A day later, I talk to Gary and tell him that Bob doesn't like his horns. Gary says he didn't mean to offend anybody; I say, I know that; Gary says he'll take the picture down and does so. End of story--I thought it had a point when I began but it obviously does not. Since I typed it all out, though, I'm posting it anyway.

3 Comments:

Blogger Blogball said...

Unca, right when I started to get to know Bob and Gary the story ended. I was hoping for something like:

Well it turned out that Bob and Gary were secret lovers. Gary used to refer to Bob in private as “You little Devil”. Gary and Bob had a little spat and that’s why Gary placed the horns on Bob. Bob was afraid that everybody including his wife would find out about his relationship So Bob complained to me to make it sound like he was offended about the horns meaning he was evil and to distract from the “You Little Devil” reference.
Bob and Gary later ended their relationship. Soon after that Bob divorced his wife and came out of the closet. Bob still acts like a self-proclaimed computer maven but now dresses with a litle more flair. Gary moved to Miniappolis where he now lives with his wife and two children and works as an interior designer.

The End

2:16 PM  
Blogger unca said...

Well, I have to admit that you've certainly spiced up this little incident.

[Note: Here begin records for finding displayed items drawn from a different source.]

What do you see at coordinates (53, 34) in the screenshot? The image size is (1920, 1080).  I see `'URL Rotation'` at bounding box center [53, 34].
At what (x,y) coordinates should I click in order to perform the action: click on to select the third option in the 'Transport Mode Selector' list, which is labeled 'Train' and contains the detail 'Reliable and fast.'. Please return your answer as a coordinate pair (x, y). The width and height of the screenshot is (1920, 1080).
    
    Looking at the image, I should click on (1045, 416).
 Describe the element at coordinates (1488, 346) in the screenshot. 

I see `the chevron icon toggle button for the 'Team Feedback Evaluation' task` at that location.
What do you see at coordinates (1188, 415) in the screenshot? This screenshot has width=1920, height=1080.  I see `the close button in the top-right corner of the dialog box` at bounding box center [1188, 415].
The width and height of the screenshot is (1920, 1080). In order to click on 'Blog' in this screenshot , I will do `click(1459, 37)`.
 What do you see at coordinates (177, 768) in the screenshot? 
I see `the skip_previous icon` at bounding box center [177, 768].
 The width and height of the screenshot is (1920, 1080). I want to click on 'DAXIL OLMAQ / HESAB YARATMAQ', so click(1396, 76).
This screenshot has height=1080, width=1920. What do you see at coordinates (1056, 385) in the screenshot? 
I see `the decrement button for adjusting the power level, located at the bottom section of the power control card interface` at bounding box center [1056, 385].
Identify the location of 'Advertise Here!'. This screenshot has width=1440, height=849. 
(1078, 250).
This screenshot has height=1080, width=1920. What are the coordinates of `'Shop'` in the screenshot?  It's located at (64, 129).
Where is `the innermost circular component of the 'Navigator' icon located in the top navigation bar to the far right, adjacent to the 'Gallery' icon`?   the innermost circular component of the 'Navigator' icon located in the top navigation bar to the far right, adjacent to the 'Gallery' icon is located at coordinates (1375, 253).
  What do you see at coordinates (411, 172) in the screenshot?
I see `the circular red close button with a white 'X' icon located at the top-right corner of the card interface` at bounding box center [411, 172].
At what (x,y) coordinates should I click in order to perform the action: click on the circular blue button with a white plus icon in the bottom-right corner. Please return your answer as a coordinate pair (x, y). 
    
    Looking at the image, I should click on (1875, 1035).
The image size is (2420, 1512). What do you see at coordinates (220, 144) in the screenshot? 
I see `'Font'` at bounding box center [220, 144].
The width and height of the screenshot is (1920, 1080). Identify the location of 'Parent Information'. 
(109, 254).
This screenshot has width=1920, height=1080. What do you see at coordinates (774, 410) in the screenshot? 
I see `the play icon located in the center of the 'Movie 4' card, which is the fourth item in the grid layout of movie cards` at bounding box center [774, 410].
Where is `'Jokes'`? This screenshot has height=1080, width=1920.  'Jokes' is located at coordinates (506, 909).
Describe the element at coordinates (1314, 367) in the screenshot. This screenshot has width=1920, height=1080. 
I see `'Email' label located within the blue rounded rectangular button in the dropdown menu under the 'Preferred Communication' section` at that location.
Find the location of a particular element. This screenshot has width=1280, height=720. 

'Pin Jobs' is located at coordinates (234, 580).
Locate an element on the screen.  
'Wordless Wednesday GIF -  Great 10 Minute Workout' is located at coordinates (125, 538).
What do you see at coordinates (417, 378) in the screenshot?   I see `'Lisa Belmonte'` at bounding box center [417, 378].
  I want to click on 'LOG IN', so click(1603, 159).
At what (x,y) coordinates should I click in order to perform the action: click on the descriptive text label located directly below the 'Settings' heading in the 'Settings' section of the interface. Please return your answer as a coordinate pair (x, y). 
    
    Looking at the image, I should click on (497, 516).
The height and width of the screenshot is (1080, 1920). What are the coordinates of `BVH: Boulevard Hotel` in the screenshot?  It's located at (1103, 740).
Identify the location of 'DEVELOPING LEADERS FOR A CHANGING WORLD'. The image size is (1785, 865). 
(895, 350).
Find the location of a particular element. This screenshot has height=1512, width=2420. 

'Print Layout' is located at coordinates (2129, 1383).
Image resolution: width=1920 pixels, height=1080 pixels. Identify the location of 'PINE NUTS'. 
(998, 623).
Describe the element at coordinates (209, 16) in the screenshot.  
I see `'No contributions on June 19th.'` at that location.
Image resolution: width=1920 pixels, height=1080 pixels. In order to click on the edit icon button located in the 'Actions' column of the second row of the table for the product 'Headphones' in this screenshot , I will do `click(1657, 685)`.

I forget how exciting the real world can be since I work in a library. It's also true that the percentage of librarians who are gay is very high so your version is not very far fetched. I do feel somewhat sorry for Gary's wife, though. Does she not know?

6:46 PM  
Blogger Blogball said...

Gary’s wife knew about his past when she married him. Through therapy Gary has embraced the strait life style and is very happy. He went off the wagon only once a couple of years ago at an Interior Designers Convention in Las Vegas.